◆ YOUR GOAL
Find every line of the listing below where "name" appears, and copy it.

◆ RECORD EXCERPTS
※ ※ ※

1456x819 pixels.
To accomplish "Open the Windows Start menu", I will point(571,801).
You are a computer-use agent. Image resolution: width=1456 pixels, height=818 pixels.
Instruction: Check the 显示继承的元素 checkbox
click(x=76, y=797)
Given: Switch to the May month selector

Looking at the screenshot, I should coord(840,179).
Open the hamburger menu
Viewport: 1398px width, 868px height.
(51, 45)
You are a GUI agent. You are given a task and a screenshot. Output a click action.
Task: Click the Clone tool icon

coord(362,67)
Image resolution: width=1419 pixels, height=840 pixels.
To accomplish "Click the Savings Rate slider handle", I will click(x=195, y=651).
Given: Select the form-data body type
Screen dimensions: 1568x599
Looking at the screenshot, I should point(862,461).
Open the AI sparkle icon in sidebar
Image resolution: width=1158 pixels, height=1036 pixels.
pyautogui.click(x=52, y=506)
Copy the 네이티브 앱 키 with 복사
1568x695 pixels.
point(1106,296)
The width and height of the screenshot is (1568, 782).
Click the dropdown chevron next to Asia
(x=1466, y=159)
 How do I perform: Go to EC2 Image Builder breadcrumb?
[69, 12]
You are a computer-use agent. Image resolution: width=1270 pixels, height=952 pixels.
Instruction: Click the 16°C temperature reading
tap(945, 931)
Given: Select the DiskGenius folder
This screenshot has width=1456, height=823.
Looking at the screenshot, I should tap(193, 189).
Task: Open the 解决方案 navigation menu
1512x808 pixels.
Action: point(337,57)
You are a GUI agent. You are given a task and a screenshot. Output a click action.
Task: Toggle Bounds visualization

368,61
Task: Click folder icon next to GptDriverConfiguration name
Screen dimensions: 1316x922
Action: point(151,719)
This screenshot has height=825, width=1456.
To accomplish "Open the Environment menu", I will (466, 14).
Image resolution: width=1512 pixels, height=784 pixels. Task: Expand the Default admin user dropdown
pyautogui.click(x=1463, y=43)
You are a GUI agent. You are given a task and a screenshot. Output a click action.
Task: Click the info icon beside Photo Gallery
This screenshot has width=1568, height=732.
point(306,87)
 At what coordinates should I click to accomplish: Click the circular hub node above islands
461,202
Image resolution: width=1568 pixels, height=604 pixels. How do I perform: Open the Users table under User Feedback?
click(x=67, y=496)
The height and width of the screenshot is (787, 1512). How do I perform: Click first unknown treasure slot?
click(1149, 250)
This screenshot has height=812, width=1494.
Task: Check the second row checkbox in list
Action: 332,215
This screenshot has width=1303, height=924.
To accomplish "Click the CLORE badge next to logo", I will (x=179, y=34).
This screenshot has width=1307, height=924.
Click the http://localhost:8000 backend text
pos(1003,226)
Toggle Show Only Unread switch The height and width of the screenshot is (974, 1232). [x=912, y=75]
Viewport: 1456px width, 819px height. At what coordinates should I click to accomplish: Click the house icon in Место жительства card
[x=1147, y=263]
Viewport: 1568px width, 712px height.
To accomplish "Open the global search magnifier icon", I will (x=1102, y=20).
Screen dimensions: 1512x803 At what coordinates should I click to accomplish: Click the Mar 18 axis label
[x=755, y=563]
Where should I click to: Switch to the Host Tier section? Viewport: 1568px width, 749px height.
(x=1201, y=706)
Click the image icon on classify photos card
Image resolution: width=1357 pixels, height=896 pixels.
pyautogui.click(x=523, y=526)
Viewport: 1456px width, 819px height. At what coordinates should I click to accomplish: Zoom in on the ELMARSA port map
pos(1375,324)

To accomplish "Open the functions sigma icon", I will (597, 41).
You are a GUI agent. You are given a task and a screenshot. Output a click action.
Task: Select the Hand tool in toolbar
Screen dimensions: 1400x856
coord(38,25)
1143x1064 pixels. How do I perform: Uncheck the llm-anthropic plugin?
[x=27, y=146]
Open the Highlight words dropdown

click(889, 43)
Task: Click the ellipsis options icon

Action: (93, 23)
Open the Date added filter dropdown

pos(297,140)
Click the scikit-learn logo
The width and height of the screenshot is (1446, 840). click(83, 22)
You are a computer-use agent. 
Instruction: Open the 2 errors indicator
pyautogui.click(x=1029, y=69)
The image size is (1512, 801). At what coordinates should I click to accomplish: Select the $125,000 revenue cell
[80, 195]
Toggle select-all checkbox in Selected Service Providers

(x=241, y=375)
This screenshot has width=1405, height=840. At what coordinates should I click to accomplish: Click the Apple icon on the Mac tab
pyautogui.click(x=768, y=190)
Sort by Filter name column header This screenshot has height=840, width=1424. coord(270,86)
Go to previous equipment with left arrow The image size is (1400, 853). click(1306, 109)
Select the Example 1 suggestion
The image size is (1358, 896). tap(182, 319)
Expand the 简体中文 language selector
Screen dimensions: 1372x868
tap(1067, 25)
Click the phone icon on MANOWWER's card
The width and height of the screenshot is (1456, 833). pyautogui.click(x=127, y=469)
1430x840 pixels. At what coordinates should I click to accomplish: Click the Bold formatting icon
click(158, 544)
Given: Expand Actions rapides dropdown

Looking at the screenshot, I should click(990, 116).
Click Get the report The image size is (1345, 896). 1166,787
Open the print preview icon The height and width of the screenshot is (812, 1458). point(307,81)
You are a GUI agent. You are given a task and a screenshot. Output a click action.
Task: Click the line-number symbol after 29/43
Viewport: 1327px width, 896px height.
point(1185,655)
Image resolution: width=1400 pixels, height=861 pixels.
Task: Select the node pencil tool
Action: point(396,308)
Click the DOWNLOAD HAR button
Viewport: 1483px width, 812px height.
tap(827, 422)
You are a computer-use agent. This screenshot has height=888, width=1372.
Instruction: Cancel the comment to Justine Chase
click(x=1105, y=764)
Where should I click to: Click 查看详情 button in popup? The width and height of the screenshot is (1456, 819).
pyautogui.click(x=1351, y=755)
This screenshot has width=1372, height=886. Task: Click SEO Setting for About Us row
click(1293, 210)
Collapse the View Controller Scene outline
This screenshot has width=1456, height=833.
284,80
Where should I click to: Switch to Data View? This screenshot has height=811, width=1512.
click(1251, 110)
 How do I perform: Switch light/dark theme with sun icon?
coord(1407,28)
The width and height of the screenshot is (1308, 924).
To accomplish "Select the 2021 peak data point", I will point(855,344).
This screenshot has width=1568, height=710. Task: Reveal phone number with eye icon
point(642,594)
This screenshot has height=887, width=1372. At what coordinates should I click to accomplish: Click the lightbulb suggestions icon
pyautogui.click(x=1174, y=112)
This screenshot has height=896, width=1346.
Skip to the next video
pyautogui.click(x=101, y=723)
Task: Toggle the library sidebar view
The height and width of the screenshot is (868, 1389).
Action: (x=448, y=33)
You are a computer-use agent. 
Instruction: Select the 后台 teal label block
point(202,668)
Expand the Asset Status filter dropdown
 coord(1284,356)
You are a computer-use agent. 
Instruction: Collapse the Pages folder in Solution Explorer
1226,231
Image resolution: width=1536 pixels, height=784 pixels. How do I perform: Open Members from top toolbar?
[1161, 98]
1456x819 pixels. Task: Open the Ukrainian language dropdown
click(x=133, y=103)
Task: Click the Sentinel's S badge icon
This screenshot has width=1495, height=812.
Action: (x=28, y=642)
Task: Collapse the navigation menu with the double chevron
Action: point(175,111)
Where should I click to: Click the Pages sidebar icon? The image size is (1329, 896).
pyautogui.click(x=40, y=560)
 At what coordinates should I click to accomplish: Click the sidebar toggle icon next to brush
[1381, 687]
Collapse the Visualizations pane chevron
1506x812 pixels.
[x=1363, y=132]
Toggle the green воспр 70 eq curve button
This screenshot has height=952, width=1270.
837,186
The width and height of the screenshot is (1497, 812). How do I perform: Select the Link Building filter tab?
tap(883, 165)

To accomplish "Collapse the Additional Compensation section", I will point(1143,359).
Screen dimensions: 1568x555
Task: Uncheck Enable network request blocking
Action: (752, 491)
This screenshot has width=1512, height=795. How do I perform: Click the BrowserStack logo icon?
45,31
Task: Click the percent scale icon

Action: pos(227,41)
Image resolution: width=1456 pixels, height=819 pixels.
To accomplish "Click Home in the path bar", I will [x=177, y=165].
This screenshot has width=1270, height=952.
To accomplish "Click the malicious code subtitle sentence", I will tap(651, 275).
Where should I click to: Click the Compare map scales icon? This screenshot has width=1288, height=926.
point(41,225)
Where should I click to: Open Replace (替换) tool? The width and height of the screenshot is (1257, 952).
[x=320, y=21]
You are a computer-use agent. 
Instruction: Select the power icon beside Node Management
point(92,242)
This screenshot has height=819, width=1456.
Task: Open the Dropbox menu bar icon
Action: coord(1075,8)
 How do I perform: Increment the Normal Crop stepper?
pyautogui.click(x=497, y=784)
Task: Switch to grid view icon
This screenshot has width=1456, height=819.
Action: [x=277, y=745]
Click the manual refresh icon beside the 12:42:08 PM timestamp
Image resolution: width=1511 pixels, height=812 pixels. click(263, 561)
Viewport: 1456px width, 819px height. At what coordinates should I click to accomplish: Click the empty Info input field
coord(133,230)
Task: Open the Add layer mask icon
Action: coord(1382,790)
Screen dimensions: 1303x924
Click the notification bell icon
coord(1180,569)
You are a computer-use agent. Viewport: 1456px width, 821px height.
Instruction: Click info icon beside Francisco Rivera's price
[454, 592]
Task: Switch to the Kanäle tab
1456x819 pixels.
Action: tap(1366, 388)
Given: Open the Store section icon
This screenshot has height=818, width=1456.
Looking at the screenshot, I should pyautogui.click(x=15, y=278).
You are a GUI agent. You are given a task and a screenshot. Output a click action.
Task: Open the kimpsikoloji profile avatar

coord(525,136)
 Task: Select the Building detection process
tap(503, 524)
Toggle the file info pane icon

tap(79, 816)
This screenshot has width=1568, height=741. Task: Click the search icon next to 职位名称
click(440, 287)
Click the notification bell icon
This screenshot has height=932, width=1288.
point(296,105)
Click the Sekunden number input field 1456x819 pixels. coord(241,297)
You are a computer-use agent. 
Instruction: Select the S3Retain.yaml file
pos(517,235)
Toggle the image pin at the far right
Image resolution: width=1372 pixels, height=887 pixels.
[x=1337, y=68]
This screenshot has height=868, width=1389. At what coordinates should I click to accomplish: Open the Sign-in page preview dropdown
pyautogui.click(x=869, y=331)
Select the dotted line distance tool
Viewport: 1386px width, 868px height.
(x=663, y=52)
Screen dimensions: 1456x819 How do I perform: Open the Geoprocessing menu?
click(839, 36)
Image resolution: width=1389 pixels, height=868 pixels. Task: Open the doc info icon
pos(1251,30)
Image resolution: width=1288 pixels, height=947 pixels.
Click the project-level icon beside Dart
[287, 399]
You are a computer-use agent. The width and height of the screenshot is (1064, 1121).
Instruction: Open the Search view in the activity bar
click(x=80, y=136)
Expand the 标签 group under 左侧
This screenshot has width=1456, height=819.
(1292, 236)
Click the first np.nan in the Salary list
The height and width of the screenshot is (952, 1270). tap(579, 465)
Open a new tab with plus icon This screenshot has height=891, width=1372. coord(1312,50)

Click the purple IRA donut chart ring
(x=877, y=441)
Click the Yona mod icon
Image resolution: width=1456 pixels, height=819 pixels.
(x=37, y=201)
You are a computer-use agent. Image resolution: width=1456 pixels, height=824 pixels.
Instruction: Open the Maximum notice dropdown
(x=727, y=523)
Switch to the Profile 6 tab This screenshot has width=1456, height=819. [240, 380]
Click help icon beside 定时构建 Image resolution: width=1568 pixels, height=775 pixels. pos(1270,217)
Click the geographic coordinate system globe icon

※ ※ ※

◆ THE COMPLETED TASK
Task: Click folder icon next to GptDriverConfiguration name
Sort by Filter name column header This screenshot has height=840, width=1424. coord(270,86)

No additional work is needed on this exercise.